* **Exercise directions**:
Of the lines in the data below, write out exactly those from the one holding "Worker (67, 1414)" through the one holding "Isikuandmete privaatsusteave (111, 402)", both included.
# # # # #
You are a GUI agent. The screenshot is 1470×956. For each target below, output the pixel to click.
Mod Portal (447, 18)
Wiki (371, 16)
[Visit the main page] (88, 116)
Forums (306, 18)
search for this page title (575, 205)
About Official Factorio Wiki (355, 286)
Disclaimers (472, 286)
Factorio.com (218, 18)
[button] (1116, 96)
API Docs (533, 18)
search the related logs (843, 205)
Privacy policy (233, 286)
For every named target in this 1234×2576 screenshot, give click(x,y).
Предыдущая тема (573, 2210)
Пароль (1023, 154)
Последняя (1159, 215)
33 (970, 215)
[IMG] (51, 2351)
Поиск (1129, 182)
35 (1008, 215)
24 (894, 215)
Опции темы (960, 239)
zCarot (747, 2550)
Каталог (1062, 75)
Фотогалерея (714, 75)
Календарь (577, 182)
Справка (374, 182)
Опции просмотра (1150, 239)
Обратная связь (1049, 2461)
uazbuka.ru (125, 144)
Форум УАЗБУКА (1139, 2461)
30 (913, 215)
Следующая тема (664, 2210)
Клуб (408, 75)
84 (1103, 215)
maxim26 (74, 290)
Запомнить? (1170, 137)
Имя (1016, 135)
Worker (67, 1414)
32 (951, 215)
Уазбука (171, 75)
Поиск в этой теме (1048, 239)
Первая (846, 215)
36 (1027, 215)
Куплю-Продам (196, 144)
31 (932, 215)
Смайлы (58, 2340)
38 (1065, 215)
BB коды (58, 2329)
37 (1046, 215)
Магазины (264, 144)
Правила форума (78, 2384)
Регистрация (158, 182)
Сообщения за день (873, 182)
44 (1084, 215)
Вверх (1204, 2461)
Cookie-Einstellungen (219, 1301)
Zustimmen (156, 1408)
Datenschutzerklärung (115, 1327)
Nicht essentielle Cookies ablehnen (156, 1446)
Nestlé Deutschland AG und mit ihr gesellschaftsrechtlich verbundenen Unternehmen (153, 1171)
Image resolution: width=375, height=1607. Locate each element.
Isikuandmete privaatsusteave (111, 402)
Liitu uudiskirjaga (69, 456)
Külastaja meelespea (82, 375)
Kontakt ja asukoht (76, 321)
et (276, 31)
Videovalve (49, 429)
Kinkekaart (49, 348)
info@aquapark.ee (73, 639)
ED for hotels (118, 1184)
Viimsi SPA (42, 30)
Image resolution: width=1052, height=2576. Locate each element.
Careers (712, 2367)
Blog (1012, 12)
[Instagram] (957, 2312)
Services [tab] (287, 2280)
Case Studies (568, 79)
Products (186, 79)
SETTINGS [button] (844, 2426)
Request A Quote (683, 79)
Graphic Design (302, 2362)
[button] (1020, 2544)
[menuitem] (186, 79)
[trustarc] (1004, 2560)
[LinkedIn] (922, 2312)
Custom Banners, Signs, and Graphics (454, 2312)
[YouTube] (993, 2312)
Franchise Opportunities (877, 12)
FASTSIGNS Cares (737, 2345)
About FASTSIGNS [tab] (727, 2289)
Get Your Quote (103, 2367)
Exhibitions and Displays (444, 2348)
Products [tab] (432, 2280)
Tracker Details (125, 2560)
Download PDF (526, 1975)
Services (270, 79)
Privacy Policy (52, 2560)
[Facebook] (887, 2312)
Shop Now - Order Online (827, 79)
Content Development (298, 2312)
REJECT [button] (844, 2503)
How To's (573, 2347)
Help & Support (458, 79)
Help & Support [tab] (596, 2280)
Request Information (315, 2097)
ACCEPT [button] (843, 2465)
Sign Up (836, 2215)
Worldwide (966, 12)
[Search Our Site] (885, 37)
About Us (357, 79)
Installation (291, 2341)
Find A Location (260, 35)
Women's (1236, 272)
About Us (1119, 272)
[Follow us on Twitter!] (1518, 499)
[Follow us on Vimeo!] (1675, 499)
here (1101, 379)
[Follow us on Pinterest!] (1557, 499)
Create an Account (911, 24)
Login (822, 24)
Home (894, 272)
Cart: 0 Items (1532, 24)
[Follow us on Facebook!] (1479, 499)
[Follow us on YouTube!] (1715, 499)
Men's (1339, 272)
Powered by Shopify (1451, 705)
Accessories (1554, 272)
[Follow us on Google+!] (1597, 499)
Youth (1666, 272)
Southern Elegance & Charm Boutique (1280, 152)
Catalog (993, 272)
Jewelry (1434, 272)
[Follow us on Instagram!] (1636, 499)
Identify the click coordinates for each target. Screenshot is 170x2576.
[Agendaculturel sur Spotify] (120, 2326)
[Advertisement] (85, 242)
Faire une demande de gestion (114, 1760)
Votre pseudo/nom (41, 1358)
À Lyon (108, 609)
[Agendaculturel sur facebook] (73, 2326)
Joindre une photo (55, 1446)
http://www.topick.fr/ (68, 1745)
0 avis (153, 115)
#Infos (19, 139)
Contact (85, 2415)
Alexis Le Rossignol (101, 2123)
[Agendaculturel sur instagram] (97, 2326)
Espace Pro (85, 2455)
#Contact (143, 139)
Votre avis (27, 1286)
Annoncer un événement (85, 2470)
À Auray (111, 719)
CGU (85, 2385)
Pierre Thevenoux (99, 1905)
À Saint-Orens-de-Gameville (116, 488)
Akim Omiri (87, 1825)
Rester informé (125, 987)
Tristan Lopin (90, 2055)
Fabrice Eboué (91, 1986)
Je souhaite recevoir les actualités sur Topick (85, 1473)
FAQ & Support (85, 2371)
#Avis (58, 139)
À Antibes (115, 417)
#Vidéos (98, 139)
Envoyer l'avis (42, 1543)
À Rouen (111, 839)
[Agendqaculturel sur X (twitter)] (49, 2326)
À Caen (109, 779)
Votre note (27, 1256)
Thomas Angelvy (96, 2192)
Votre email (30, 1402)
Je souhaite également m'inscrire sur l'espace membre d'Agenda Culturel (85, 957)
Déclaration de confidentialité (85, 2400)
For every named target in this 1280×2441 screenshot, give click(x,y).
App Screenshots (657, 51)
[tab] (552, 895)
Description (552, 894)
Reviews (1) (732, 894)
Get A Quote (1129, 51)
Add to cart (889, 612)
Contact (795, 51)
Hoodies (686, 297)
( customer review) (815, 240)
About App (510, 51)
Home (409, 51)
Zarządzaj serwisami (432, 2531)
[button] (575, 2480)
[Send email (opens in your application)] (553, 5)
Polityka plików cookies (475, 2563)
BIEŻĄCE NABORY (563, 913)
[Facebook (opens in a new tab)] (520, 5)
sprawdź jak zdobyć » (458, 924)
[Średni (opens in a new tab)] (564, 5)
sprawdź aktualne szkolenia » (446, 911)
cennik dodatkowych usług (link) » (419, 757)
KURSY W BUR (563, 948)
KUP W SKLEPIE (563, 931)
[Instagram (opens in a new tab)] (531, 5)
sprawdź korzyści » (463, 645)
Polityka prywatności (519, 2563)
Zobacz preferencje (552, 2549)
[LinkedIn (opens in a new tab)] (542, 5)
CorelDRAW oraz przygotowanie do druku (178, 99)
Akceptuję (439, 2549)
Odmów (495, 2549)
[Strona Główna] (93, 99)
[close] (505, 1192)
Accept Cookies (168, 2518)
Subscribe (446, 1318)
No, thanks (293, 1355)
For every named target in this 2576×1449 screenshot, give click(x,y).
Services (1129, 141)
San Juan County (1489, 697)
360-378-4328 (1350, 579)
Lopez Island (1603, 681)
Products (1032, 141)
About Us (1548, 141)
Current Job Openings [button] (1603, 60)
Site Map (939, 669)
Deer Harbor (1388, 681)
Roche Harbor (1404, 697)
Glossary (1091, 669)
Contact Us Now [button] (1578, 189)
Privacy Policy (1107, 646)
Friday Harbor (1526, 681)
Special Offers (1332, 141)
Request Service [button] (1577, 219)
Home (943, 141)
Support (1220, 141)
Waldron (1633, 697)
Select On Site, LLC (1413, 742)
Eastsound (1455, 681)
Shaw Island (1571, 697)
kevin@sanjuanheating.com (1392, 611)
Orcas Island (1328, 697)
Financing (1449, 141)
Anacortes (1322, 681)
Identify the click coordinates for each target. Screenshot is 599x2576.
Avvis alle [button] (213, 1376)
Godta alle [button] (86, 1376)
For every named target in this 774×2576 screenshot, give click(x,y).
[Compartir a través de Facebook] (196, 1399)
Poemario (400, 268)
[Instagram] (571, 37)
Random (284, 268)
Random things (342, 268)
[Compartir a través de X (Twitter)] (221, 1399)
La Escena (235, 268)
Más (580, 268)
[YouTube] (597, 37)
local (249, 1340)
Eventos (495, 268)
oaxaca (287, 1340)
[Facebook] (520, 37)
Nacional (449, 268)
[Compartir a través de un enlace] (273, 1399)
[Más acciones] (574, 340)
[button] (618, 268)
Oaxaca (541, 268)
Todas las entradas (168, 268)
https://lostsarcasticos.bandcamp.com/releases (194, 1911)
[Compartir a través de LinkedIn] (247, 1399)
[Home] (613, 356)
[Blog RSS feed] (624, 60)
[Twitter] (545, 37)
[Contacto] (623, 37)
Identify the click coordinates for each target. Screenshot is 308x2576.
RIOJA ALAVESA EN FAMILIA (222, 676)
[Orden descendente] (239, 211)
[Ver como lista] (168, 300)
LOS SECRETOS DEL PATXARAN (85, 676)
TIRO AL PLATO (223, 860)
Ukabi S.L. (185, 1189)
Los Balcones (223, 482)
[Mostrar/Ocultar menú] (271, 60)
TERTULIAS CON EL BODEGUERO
# # # # #
* **Task answer**:
Worker (67, 1414)
32 (951, 215)
Уазбука (171, 75)
Поиск в этой теме (1048, 239)
Первая (846, 215)
36 (1027, 215)
Куплю-Продам (196, 144)
31 (932, 215)
Смайлы (58, 2340)
38 (1065, 215)
BB коды (58, 2329)
37 (1046, 215)
Магазины (264, 144)
Правила форума (78, 2384)
Регистрация (158, 182)
Сообщения за день (873, 182)
44 (1084, 215)
Вверх (1204, 2461)
Cookie-Einstellungen (219, 1301)
Zustimmen (156, 1408)
Datenschutzerklärung (115, 1327)
Nicht essentielle Cookies ablehnen (156, 1446)
Nestlé Deutschland AG und mit ihr gesellschaftsrechtlich verbundenen Unternehmen (153, 1171)
Image resolution: width=375, height=1607. Locate each element.
Isikuandmete privaatsusteave (111, 402)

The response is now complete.